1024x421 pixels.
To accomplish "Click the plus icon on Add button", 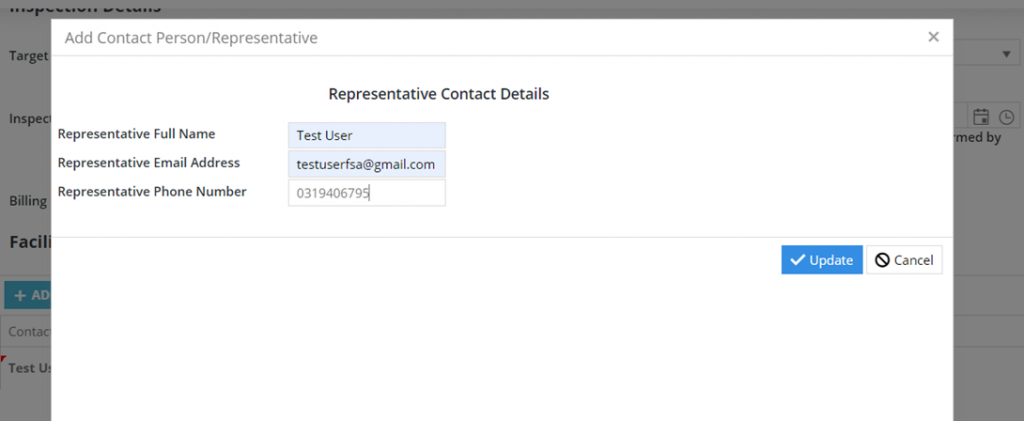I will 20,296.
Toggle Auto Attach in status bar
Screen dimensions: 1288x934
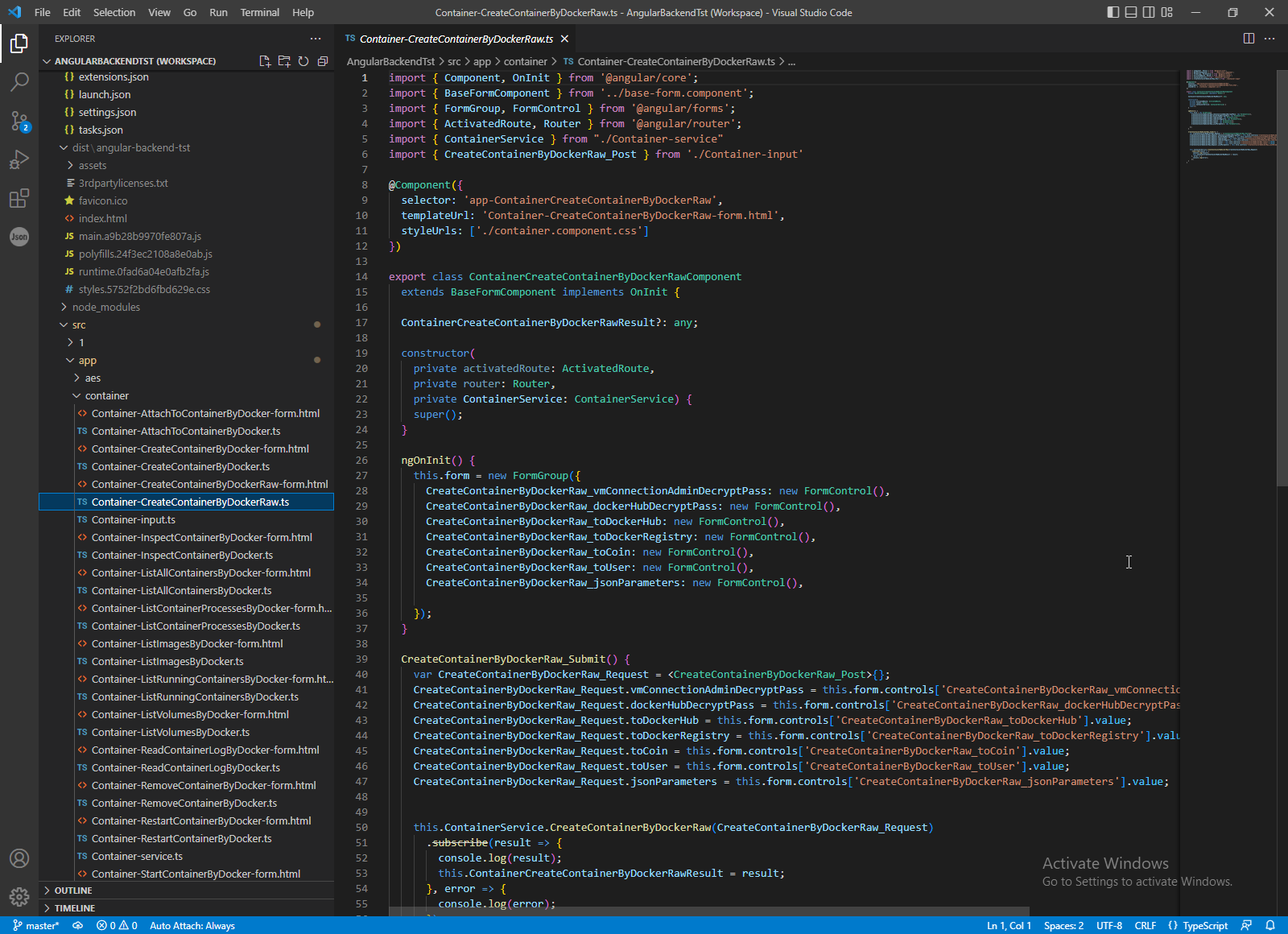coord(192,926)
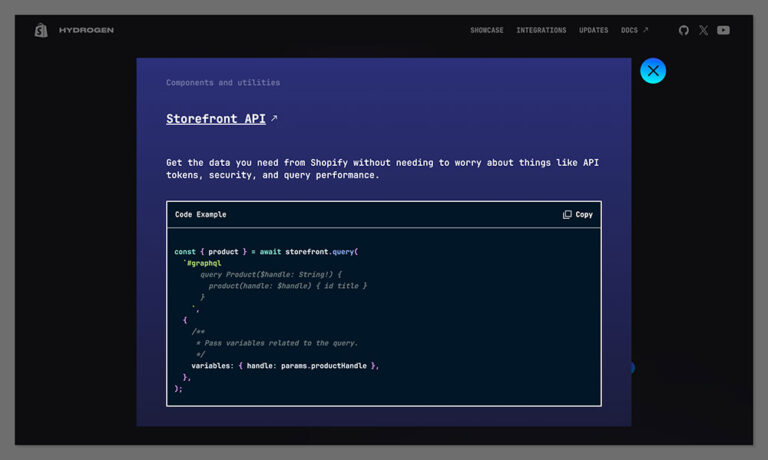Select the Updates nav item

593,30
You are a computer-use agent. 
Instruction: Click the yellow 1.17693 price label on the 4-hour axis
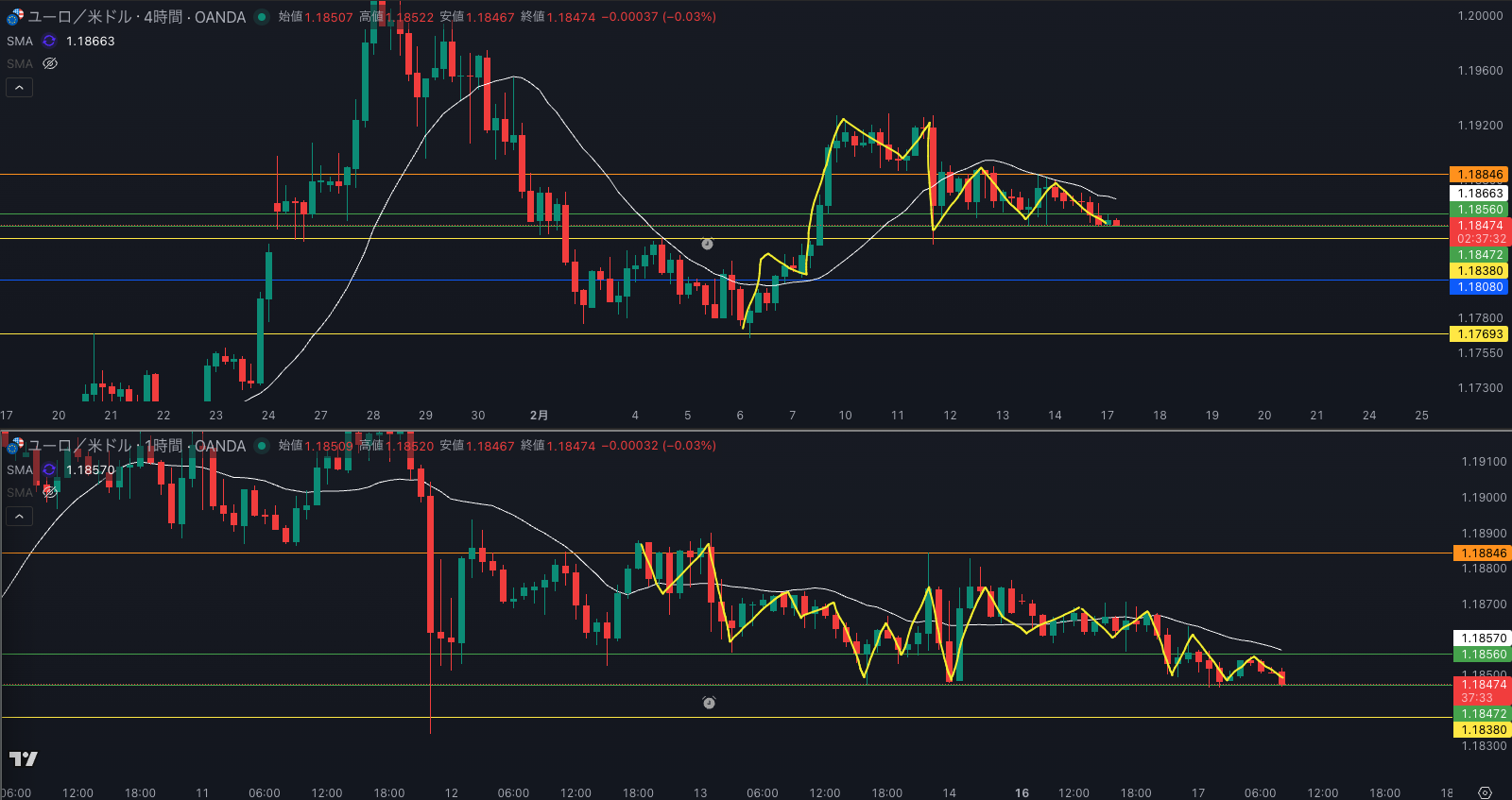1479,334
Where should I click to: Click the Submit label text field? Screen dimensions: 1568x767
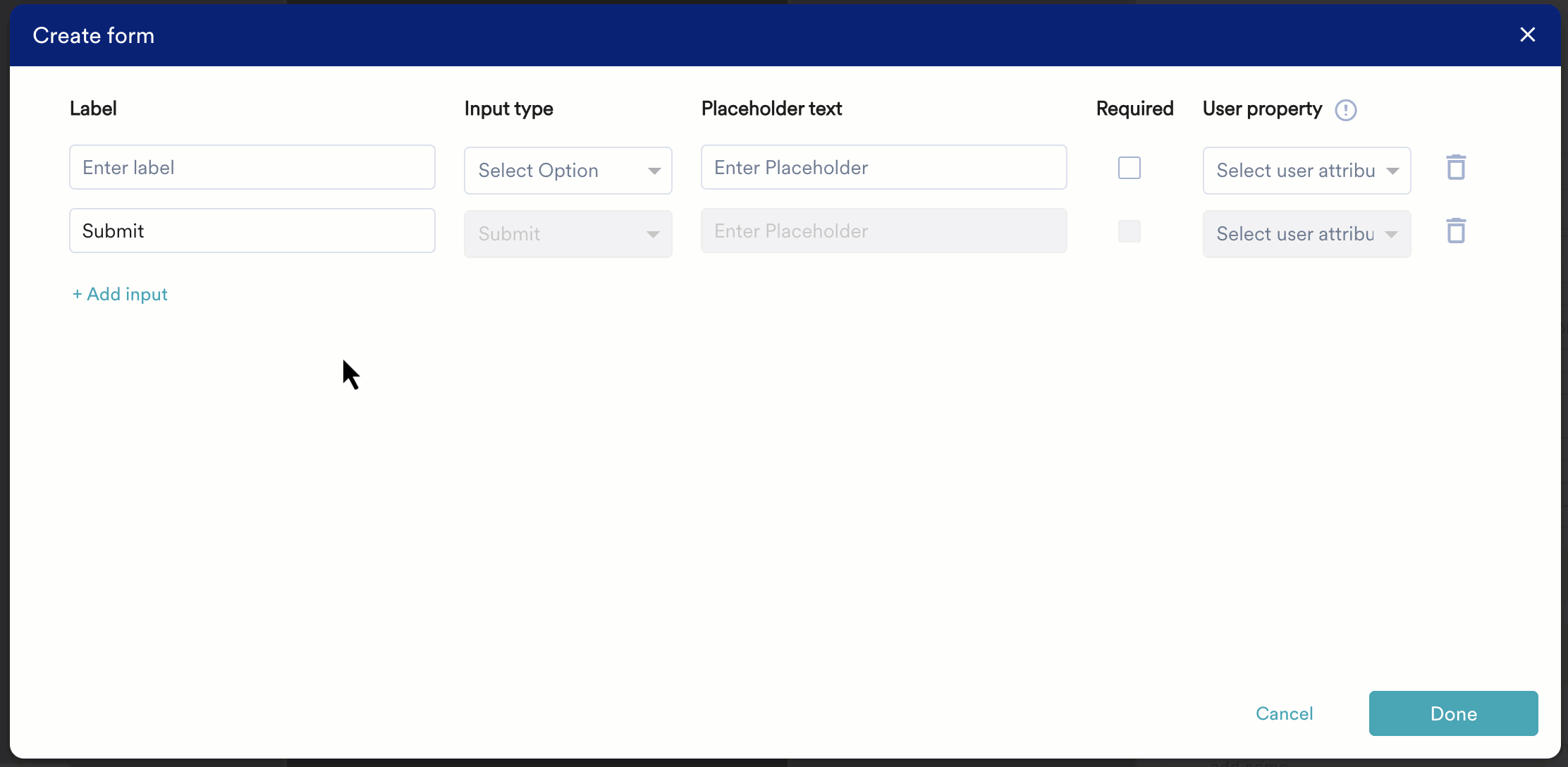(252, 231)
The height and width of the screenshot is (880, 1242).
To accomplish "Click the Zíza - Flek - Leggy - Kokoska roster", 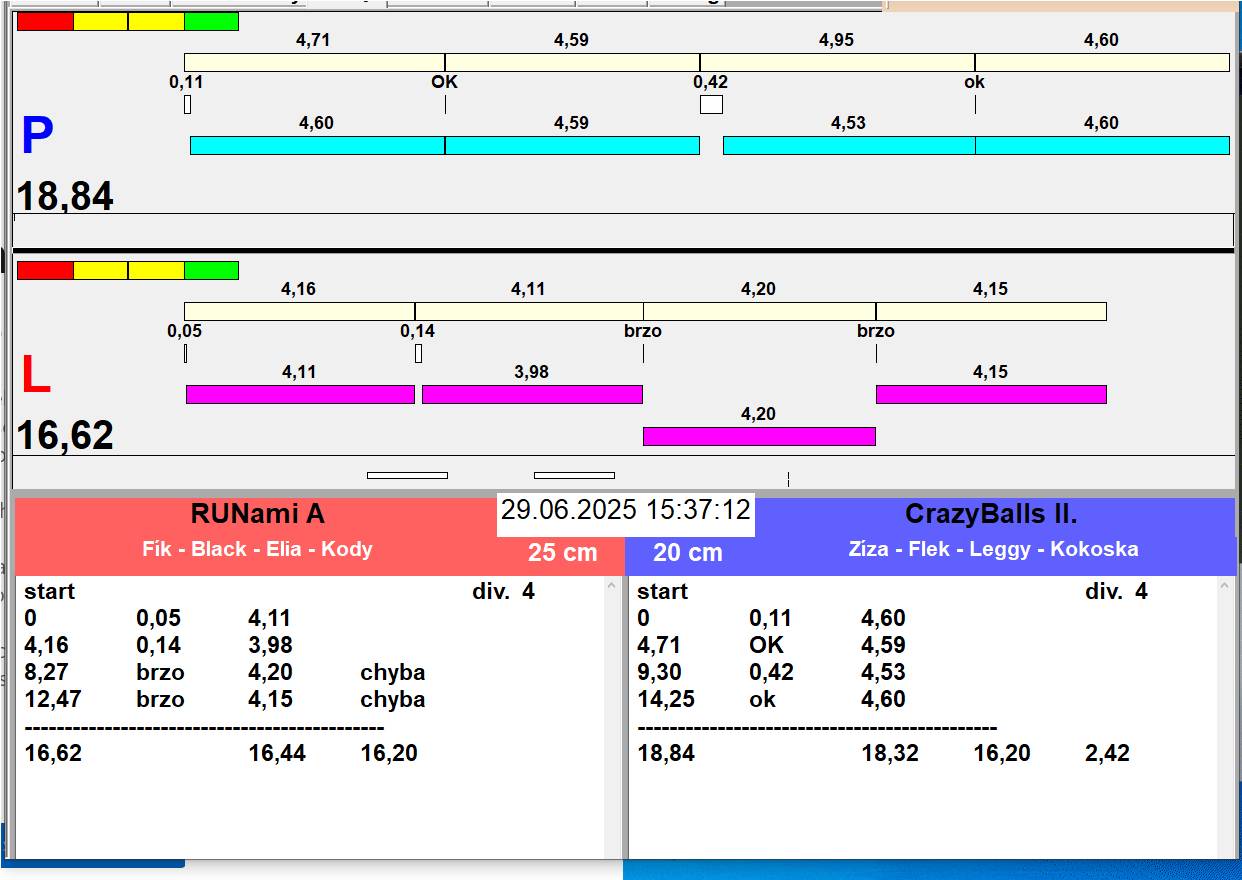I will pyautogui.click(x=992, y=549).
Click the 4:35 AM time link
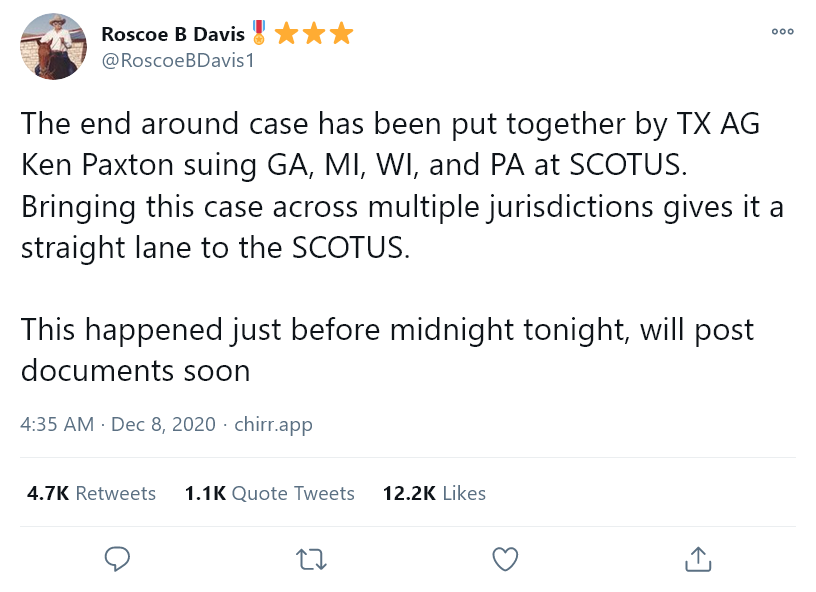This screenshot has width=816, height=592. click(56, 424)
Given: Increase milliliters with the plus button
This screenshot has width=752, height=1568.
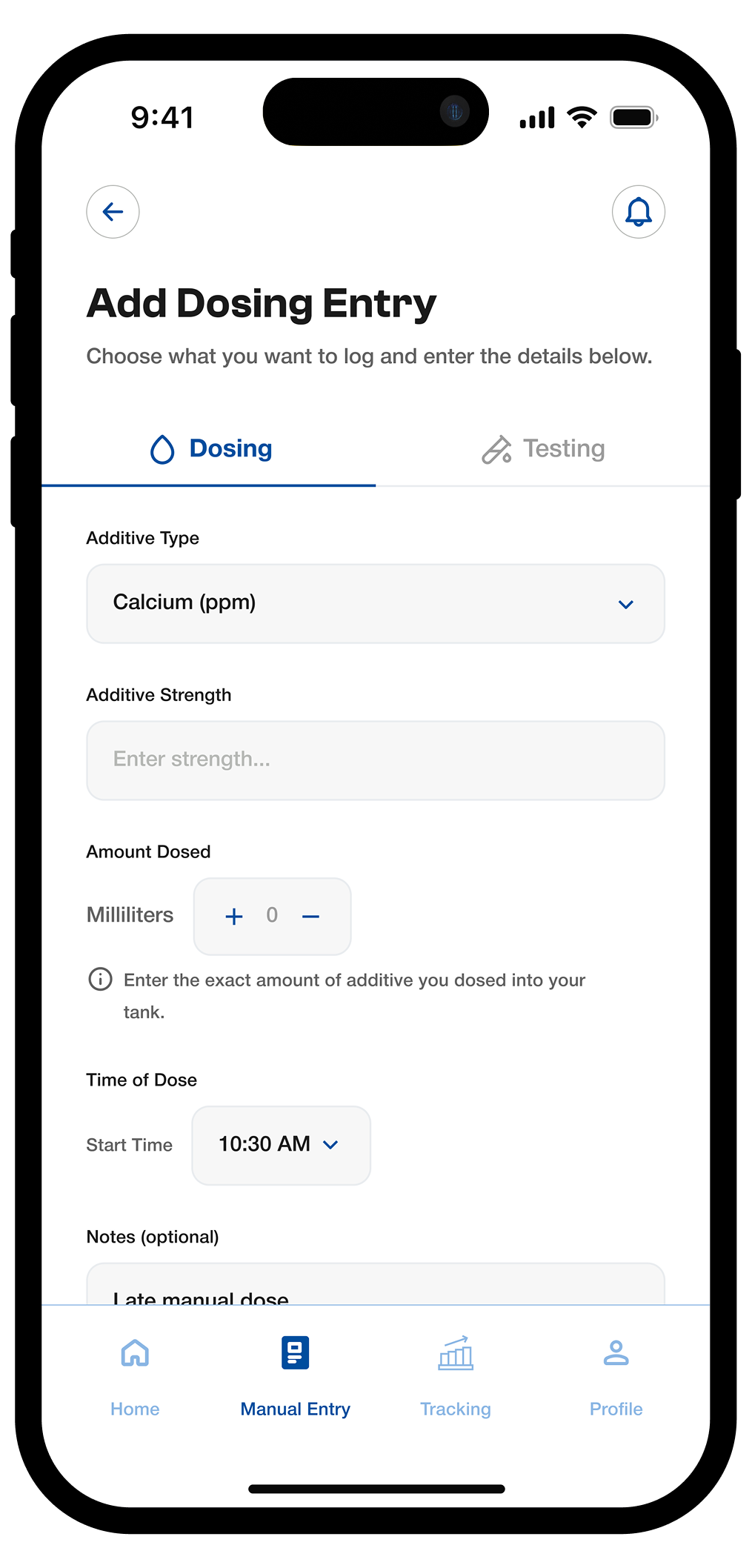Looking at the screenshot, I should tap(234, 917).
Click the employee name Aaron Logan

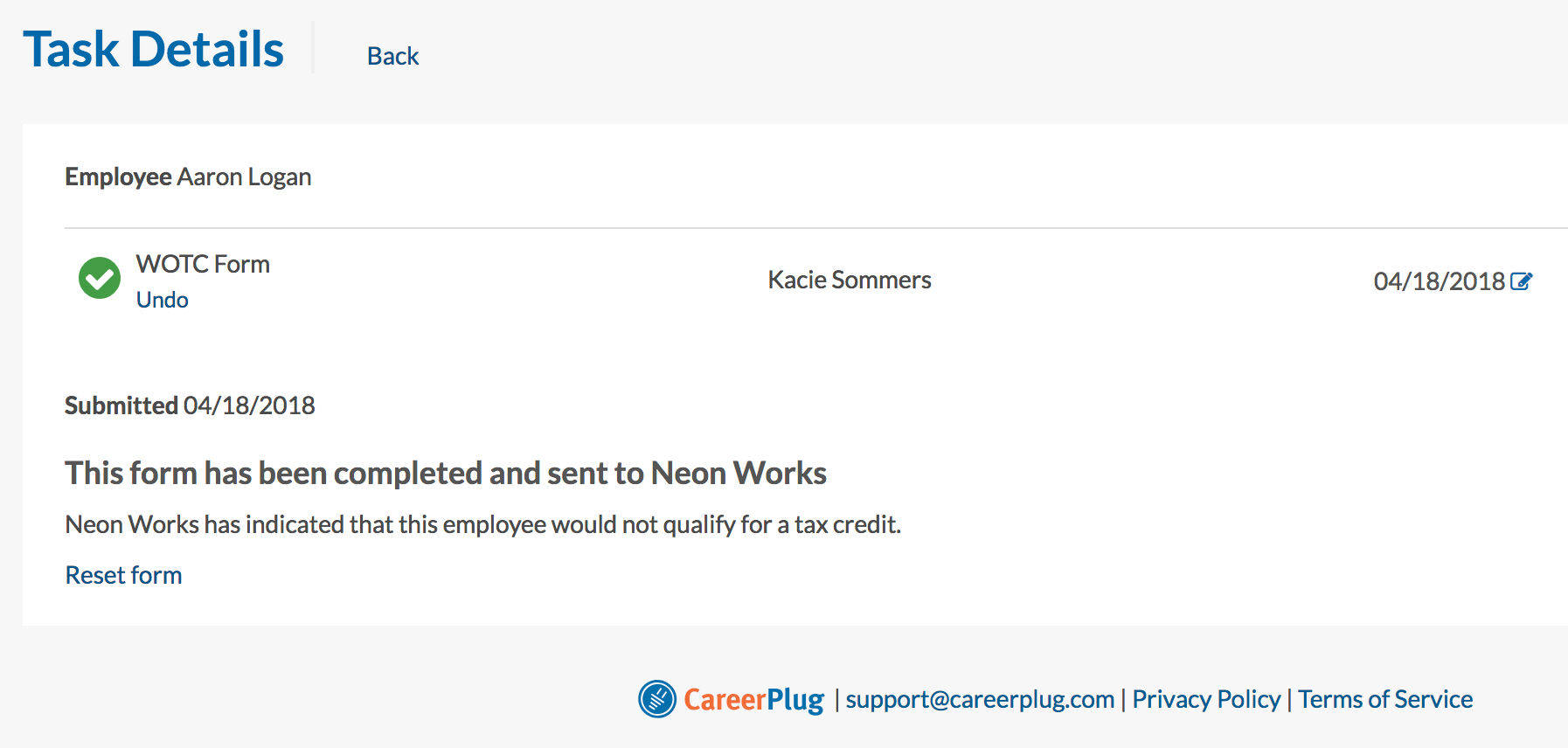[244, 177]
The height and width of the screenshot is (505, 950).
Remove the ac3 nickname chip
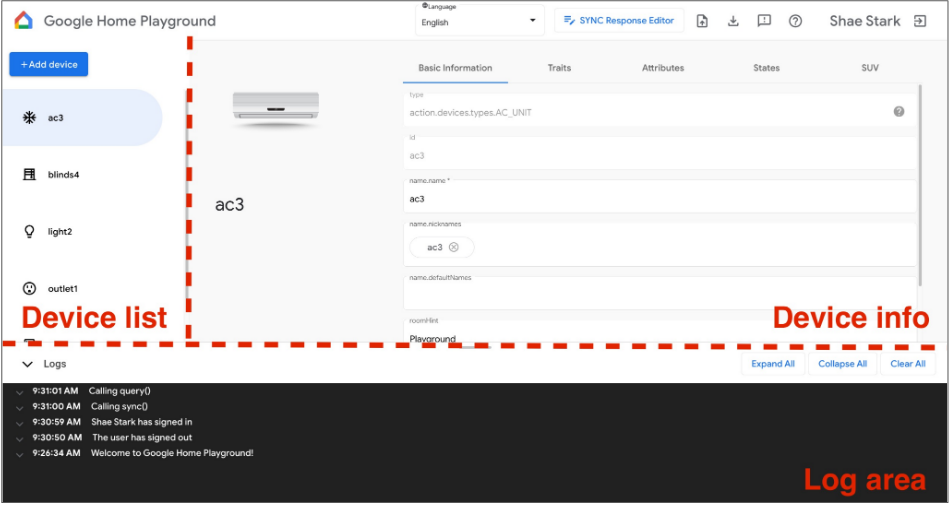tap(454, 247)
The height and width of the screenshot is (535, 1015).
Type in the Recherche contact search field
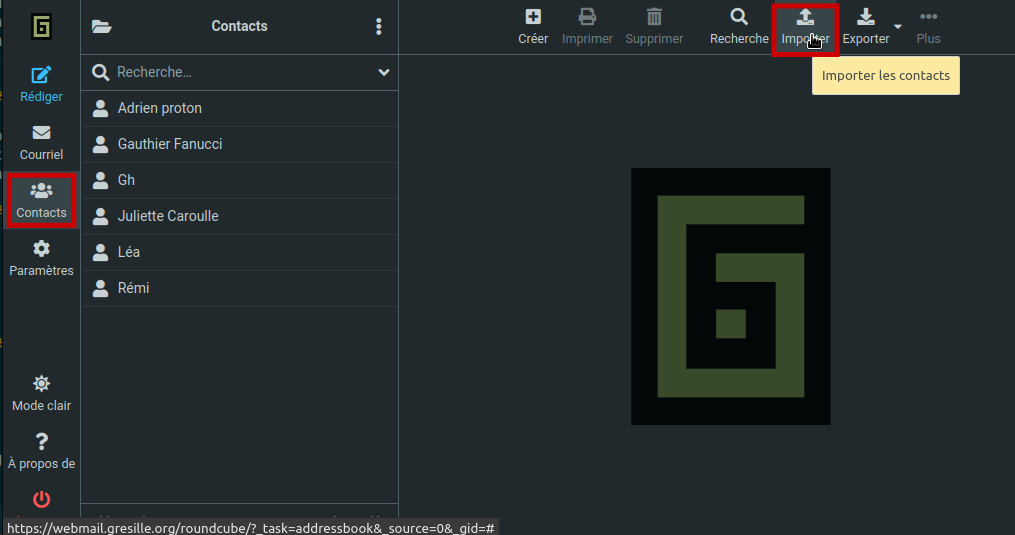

□ □ □ □ □ □ □

"Given: Increase milliliters" marks the first line to copy, and "The height and width of the screenshot is (535, 1015)." marks the last. Repeat that stretch above exactly, with no pictures.

▶ Written answer
Given: Increase milliliters with the plus button
This screenshot has width=752, height=1568.
Looking at the screenshot, I should tap(234, 917).
Click the employee name Aaron Logan

[244, 177]
The height and width of the screenshot is (505, 950).
Remove the ac3 nickname chip
tap(454, 247)
The height and width of the screenshot is (535, 1015).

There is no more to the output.